[[ Dataset records, beginning ]]

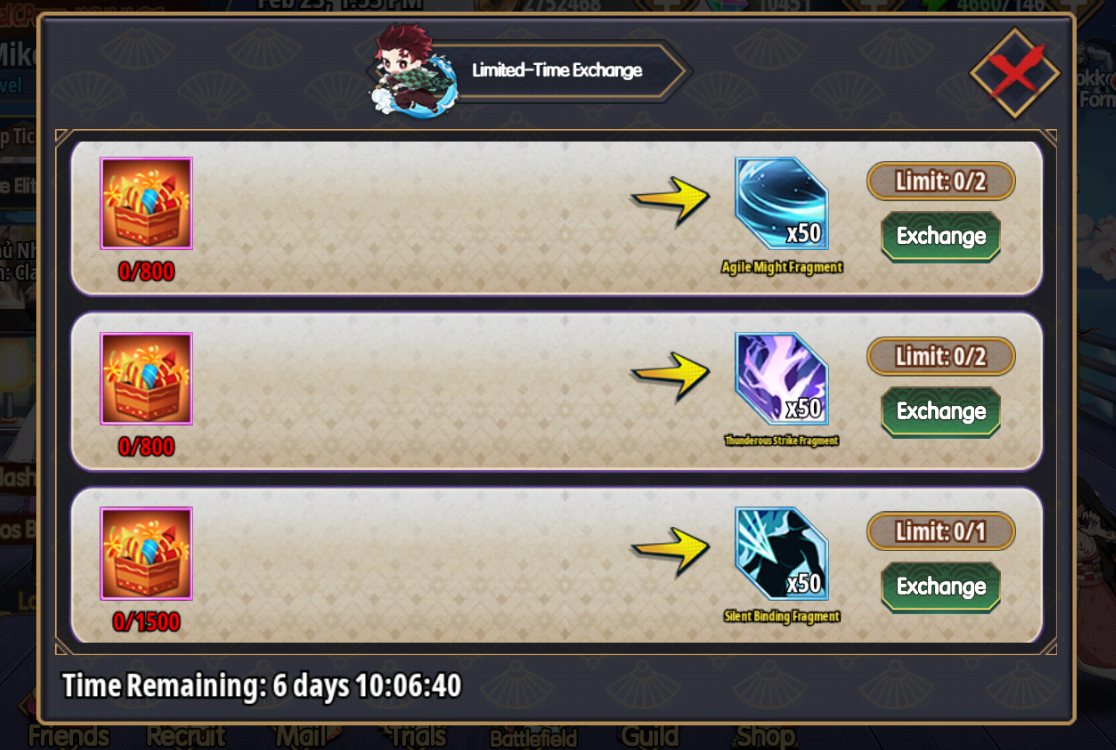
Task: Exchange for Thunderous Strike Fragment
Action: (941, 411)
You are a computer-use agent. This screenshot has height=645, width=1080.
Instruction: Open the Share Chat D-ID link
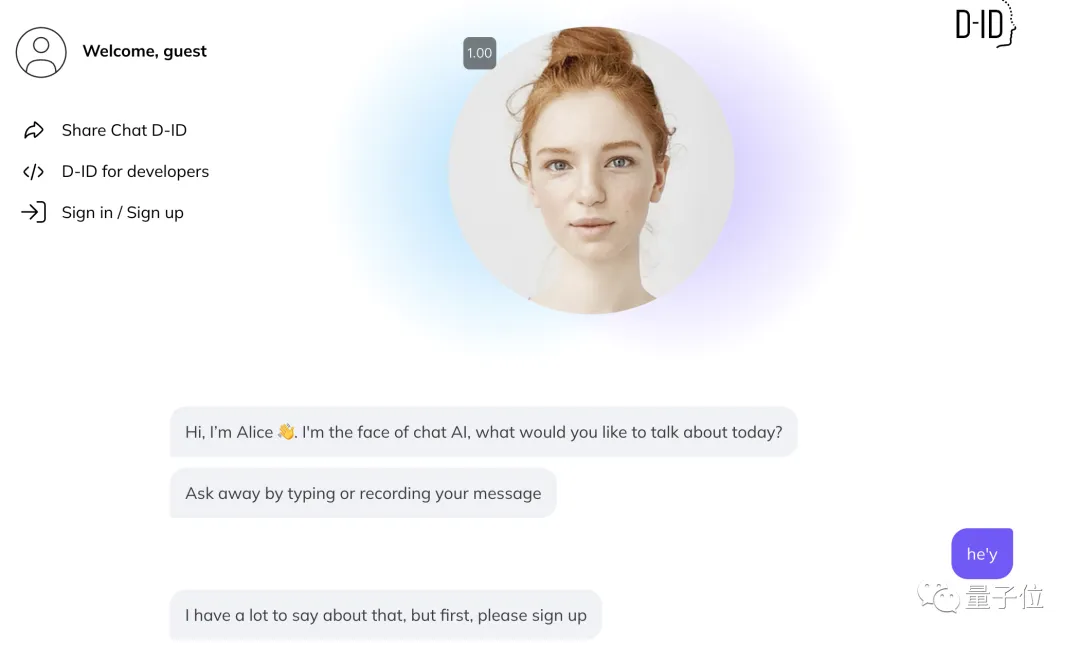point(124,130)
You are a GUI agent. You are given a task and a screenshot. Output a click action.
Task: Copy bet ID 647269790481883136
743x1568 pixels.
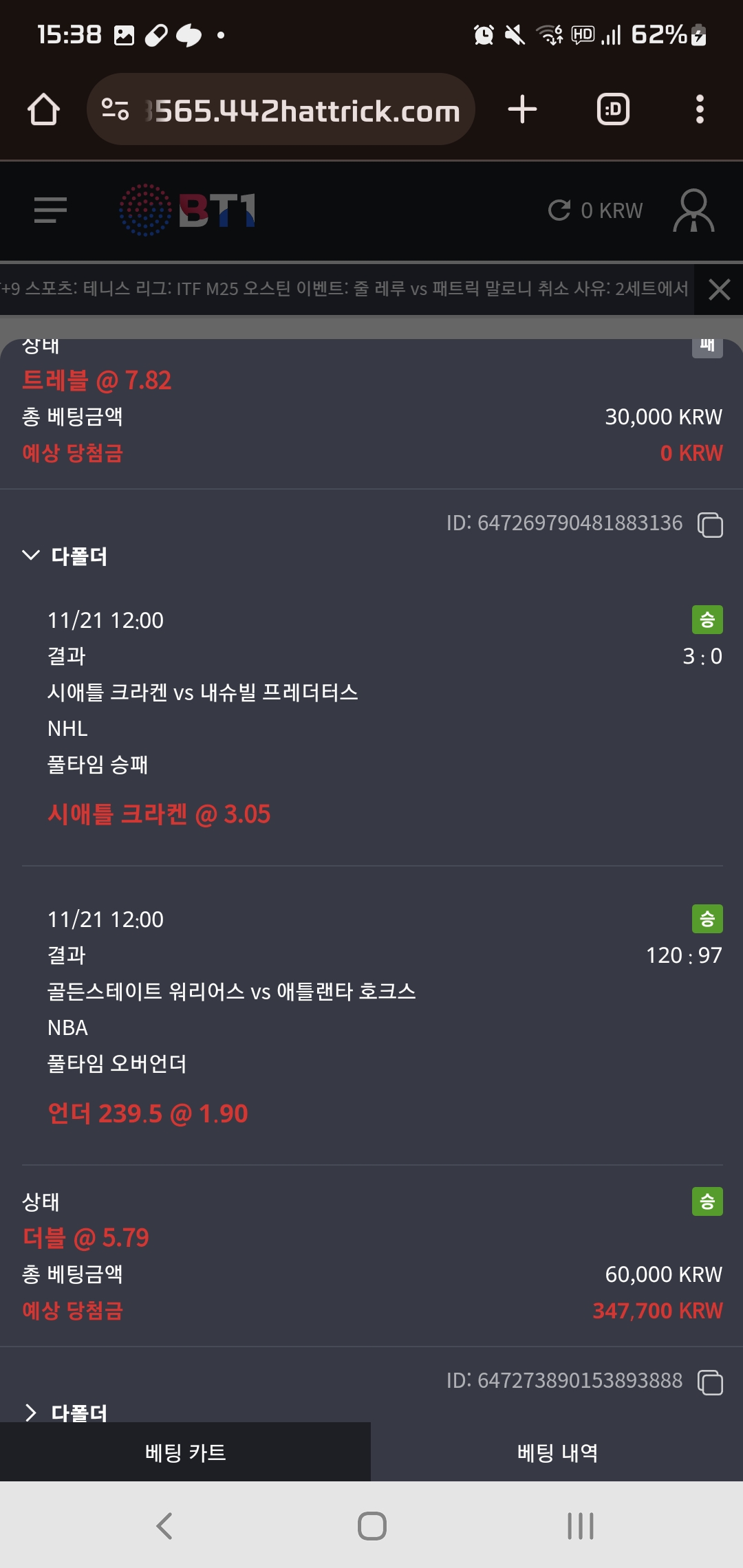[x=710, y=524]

[[ Dataset records, end ]]
[[ Dataset records, beginning ]]

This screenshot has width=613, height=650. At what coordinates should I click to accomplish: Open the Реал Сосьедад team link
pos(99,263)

[[ Dataset records, end ]]
[[ Dataset records, beginning ]]

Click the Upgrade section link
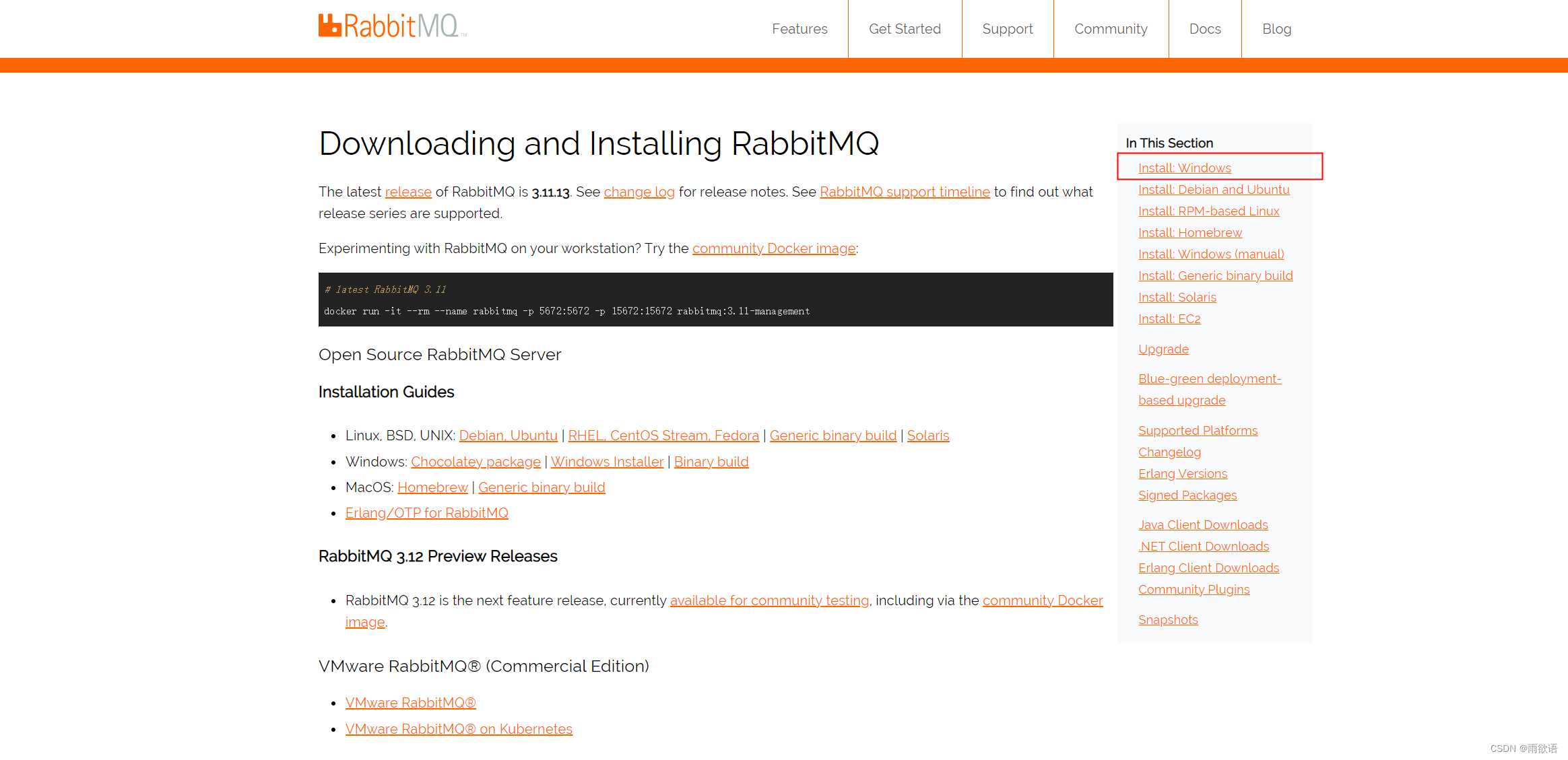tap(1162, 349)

[[ Dataset records, end ]]

_Assigned task_. Return every line above where "agent" appears.

_Task answer_.
You are a computer-use agent. This screenshot has height=645, width=1080.
You are a GUI agent. You are given a task and a screenshot. Output a click action.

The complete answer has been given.